** WHAT THE TASK REQUIRES **
Count the lines in the rows below that contain the string "width". Reply with the number alone.

** TASK INPUTS **

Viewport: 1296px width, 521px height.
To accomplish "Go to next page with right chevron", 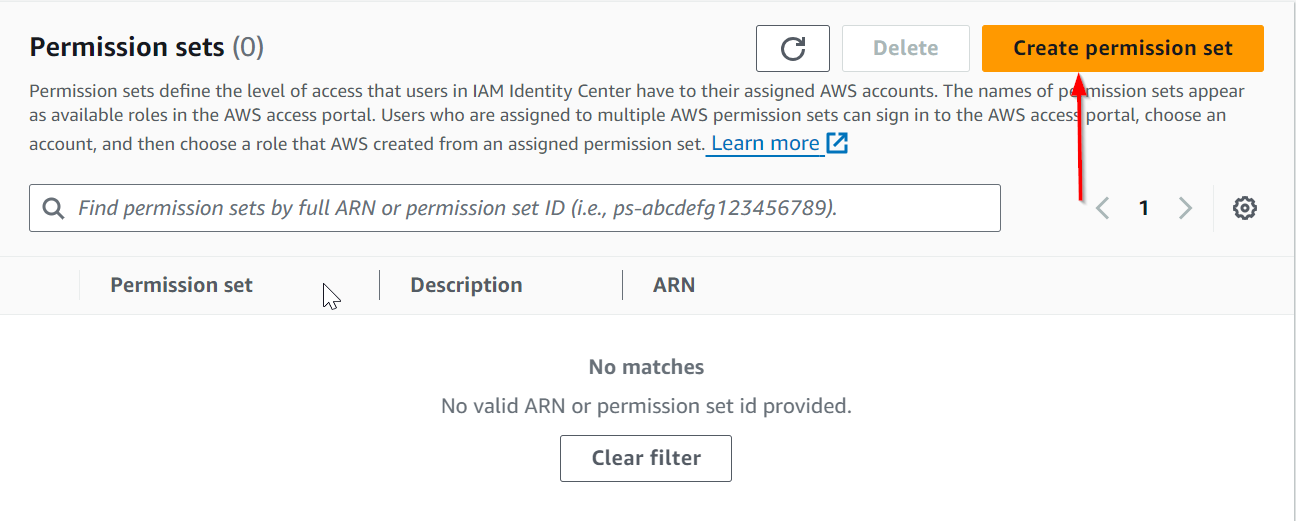I will (1185, 208).
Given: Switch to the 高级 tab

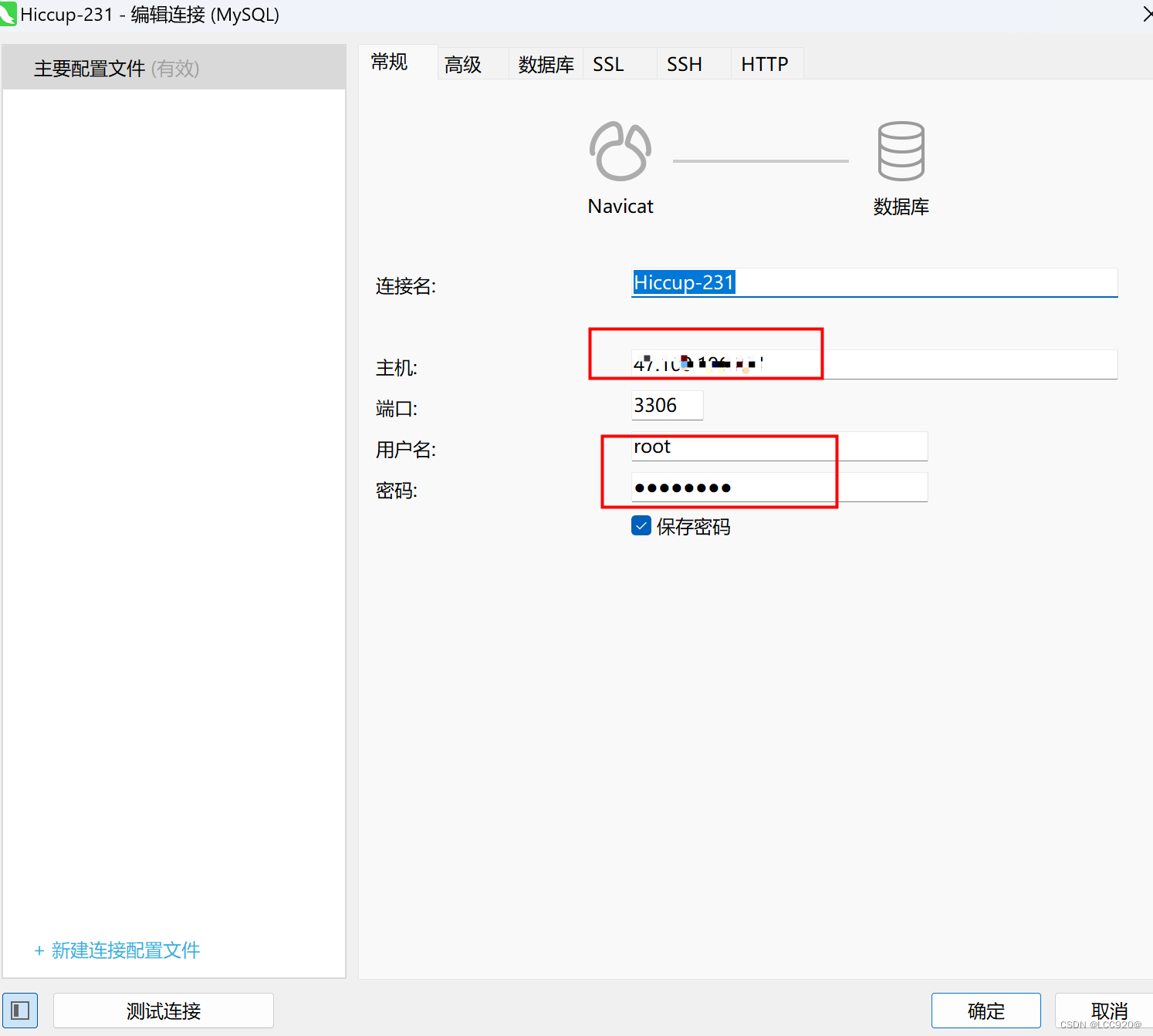Looking at the screenshot, I should [x=462, y=64].
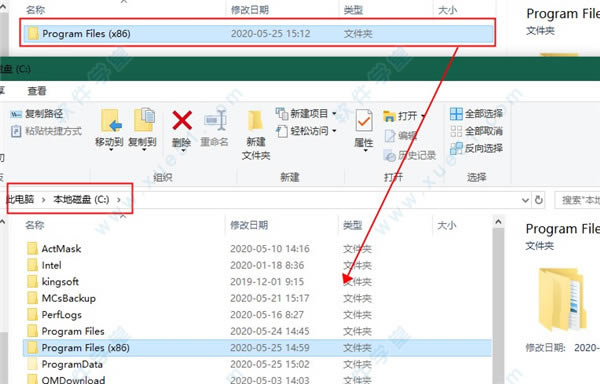Click Select none (全部取消)
The height and width of the screenshot is (384, 600).
[476, 131]
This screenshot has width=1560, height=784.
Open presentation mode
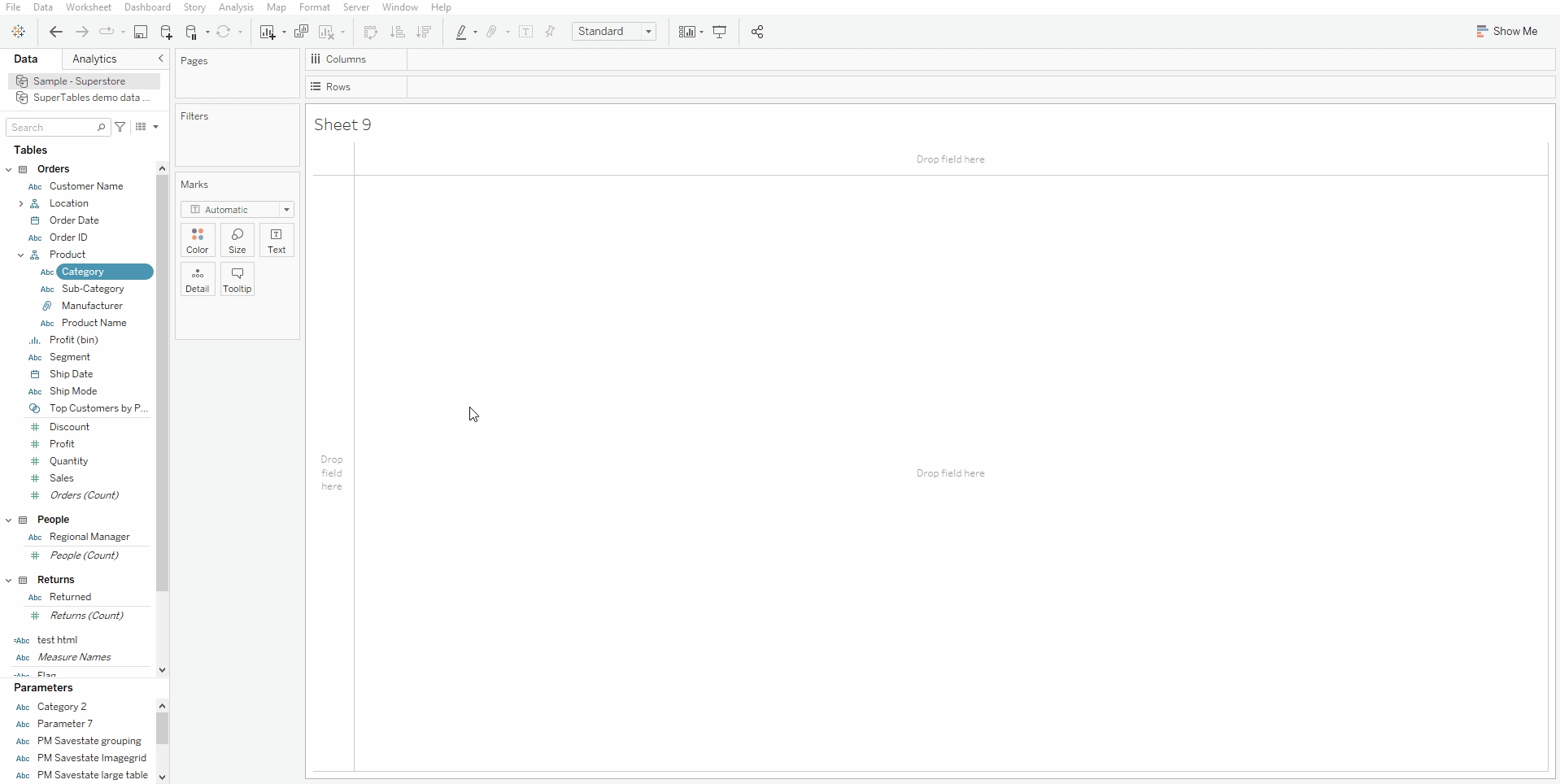720,32
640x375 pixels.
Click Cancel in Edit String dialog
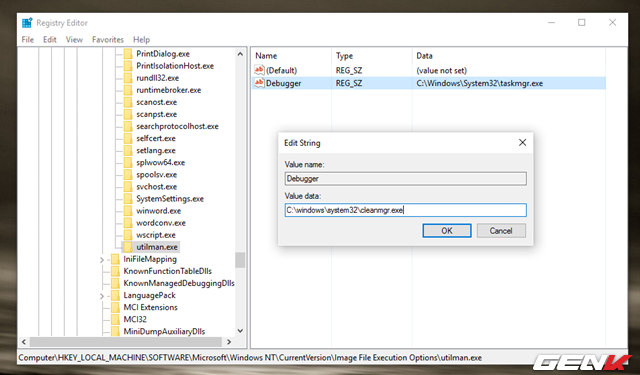tap(501, 231)
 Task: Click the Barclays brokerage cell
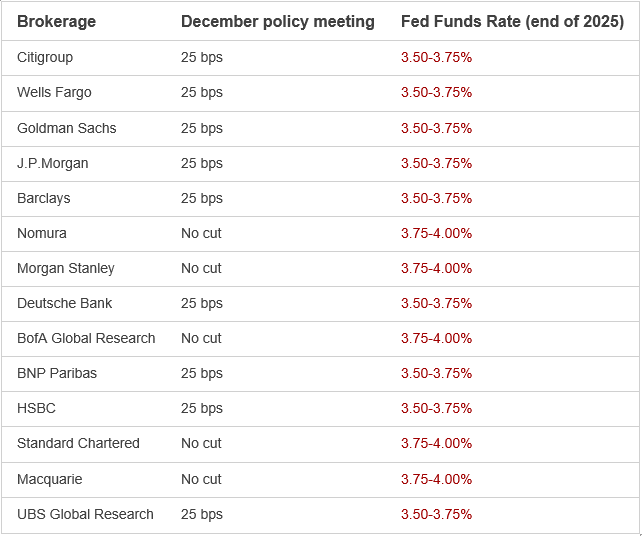(44, 198)

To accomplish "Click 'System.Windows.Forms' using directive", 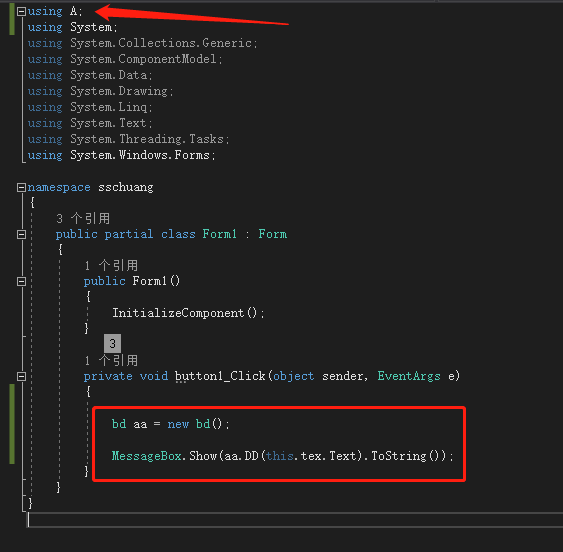I will (x=140, y=155).
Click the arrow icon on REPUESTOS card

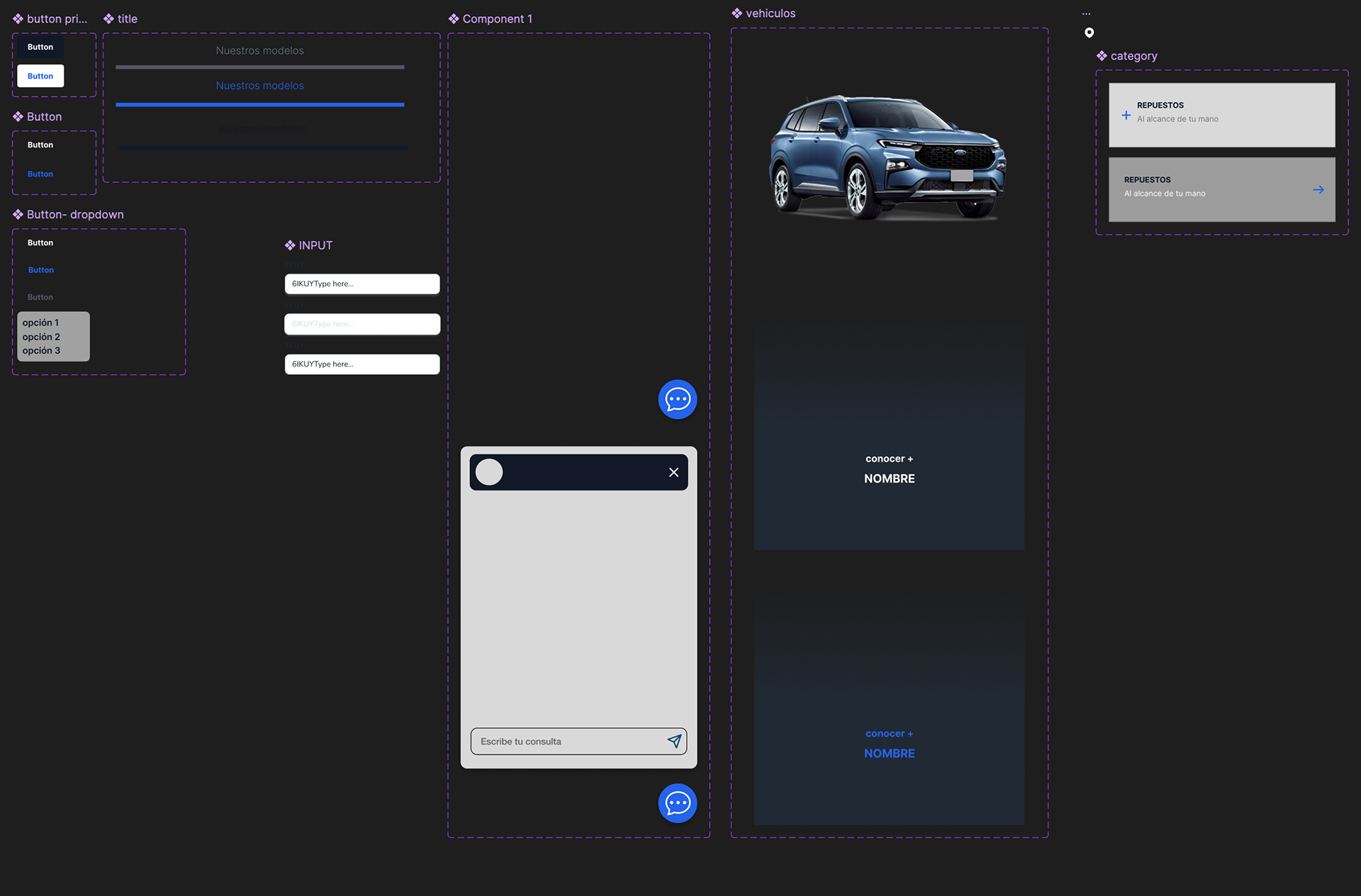1318,189
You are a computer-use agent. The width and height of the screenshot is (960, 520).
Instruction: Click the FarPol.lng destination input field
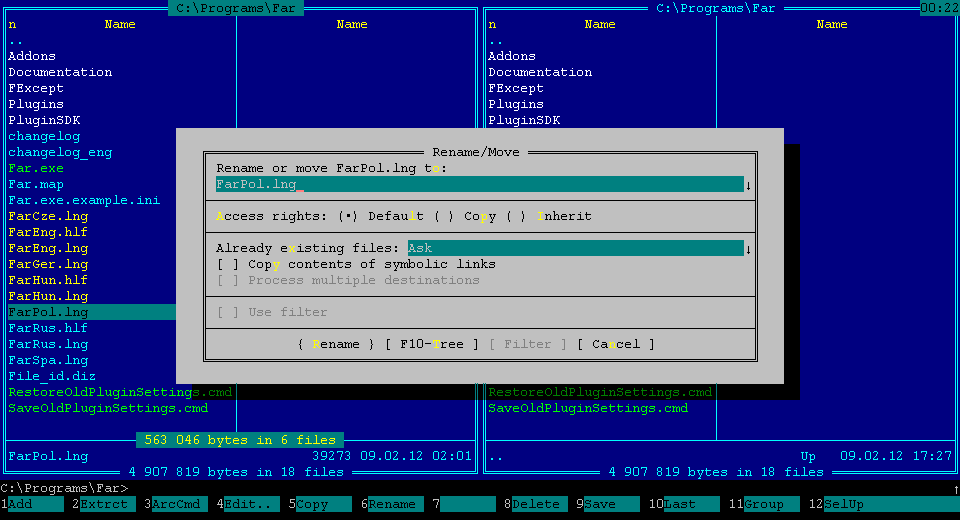coord(478,184)
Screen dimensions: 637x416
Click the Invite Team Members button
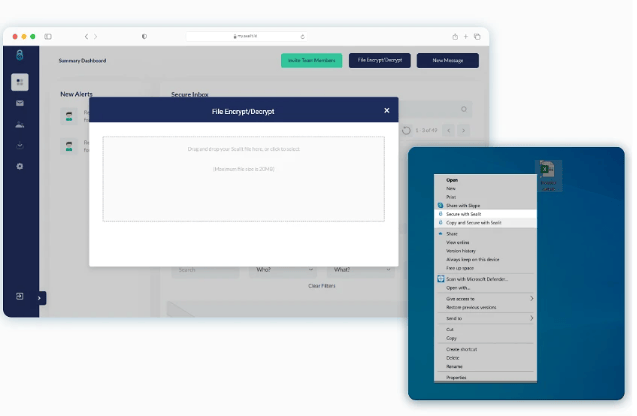coord(312,60)
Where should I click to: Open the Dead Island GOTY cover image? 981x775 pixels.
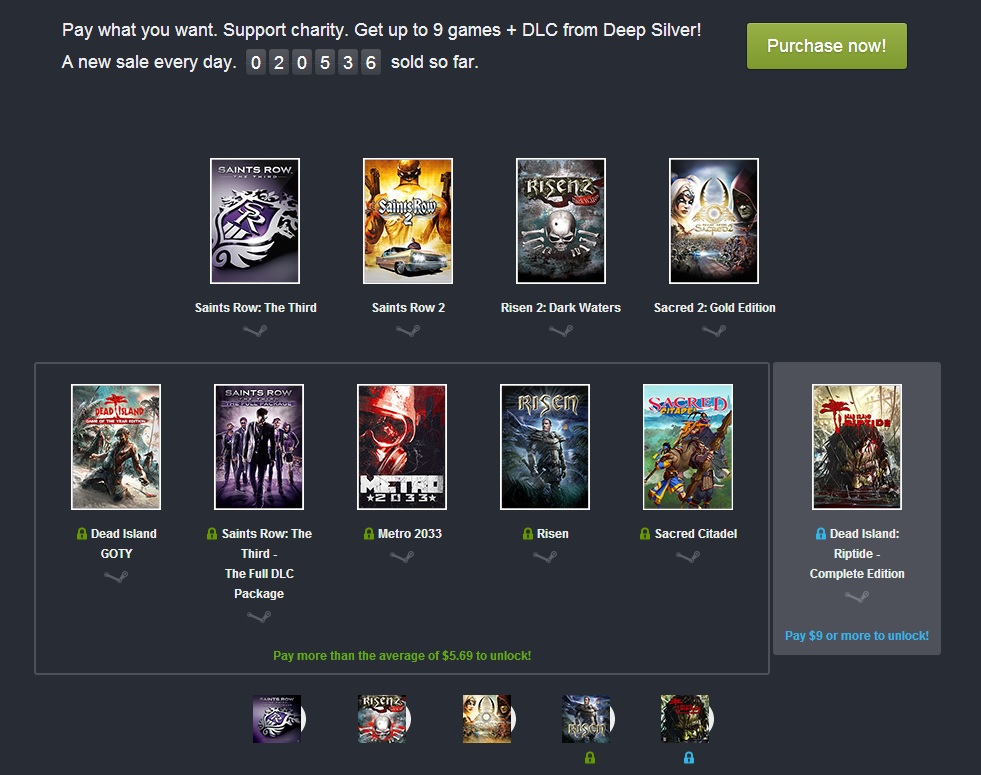point(116,447)
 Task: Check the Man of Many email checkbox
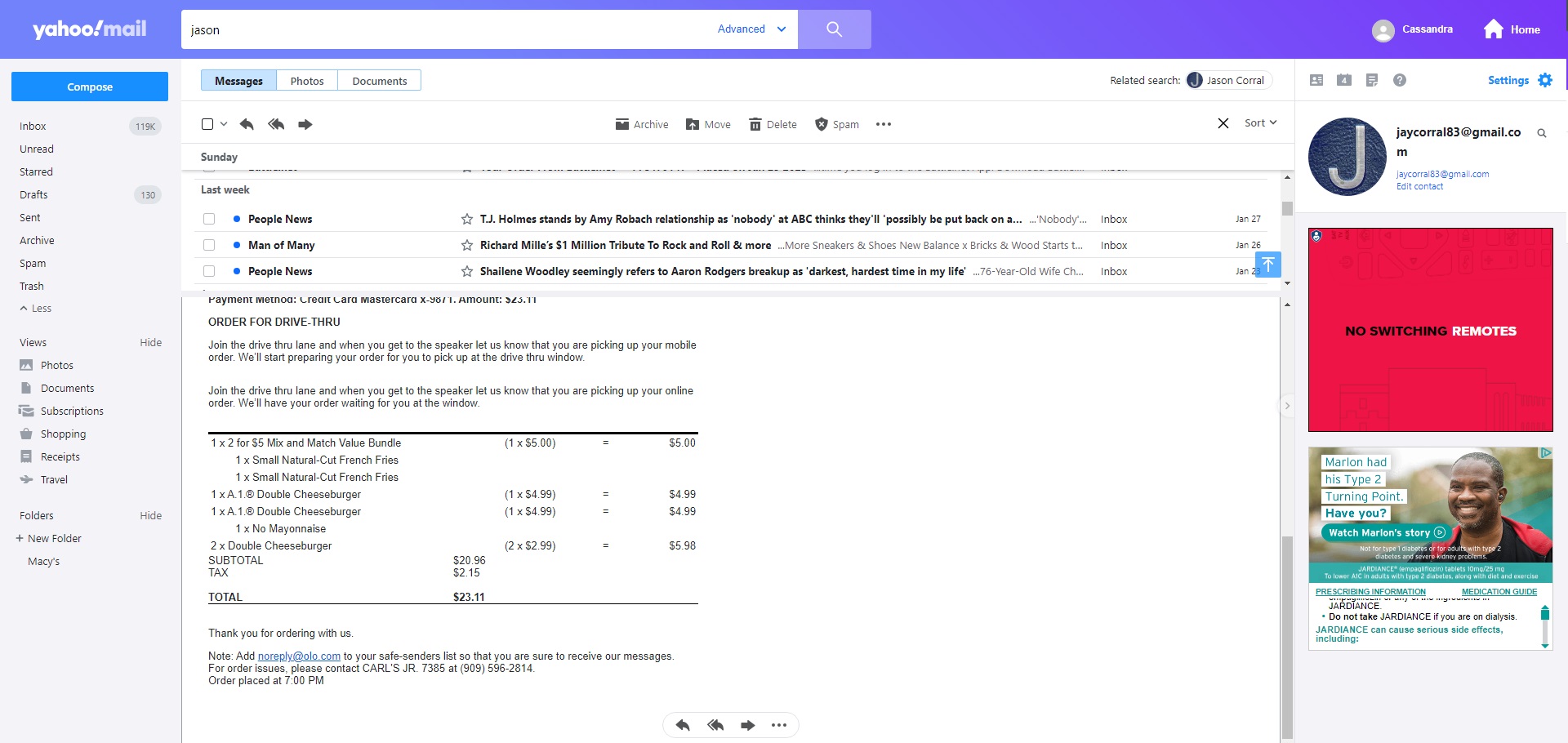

** ANSWER TO THE EXERCISE **
4